# Latent Vector Exploration

The VDSH model learns latent vector representations of documents. These are then used to hash documents, but the vectors by themselves are still very useful for similarity search. This is also a good sanity check that the network is learning.

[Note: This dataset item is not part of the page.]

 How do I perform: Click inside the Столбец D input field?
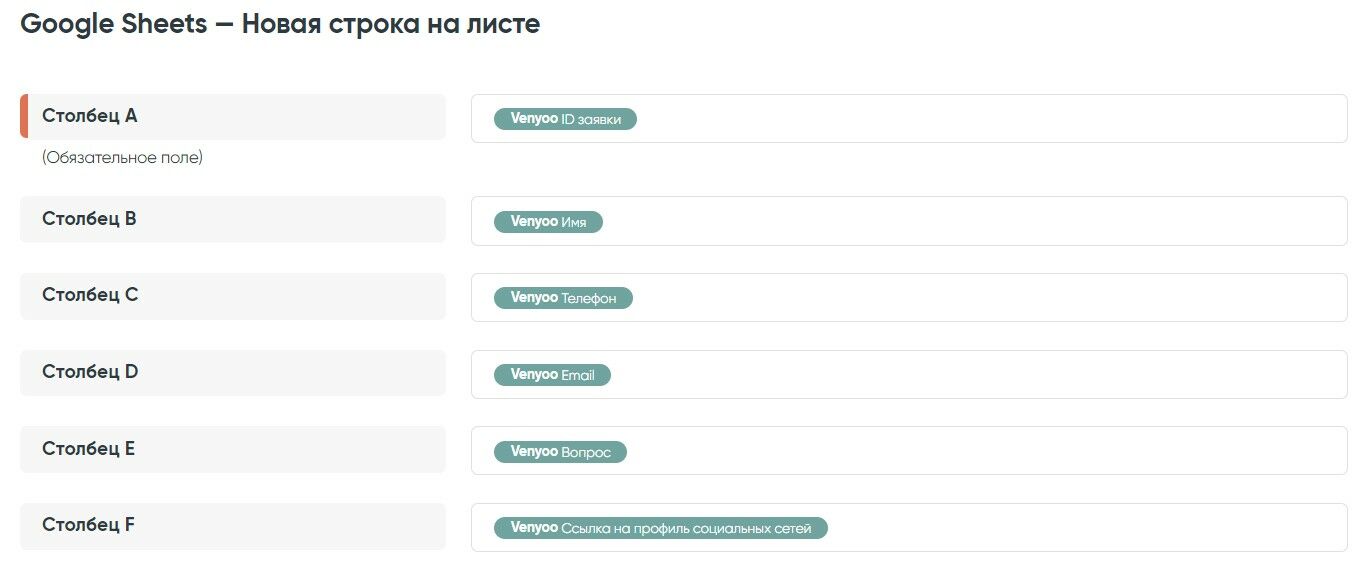coord(980,375)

In this notebook, I pass each document through the trained encoder to get the latent vector representations, and then I use [FAISS](https://github.com/facebookresearch/faiss) for similarity search. FAISS lets us query for nearest neighbors among the nearly 300k documents near instantaneously.

In [None]:
import faiss
import numpy as np
from gensim.corpora import Dictionary
from src.utils.corpus import Corpus
from src.utils.tfidf import generate_tfidf
from src.models.vdsh import VDSH

In [None]:
corpus = Corpus()
dictionary = Dictionary(corpus.debates.bag_of_words)
dictionary.filter_extremes(no_below=100)
dictionary.compactify()
X = generate_tfidf(corpus.debates, dictionary)
vdsh = VDSH()
vdsh.build_model(X.shape[1])
vdsh.load_weights('vdsh.hdf5')
latent_vectors = vdsh.encoder_predict(X)

In [None]:
index = faiss.IndexFlatL2(latent_vectors.shape[1])
index.add(latent_vectors)

## Querying

In [None]:
target = 283322
k = 10
D, I = index.search(latent_vectors[target].reshape((1,-1)), k)

In [None]:
def print_paragraph(i):
    doc = corpus.iloc[i]
    print(doc.country_name, doc.year)
    print(doc.text)
    print('\n\n')

In [None]:
print_paragraph(target)
print('Nearest Neighbors:\n')
for i in I[0]:
    if i == target:
        continue
    print_paragraph(i)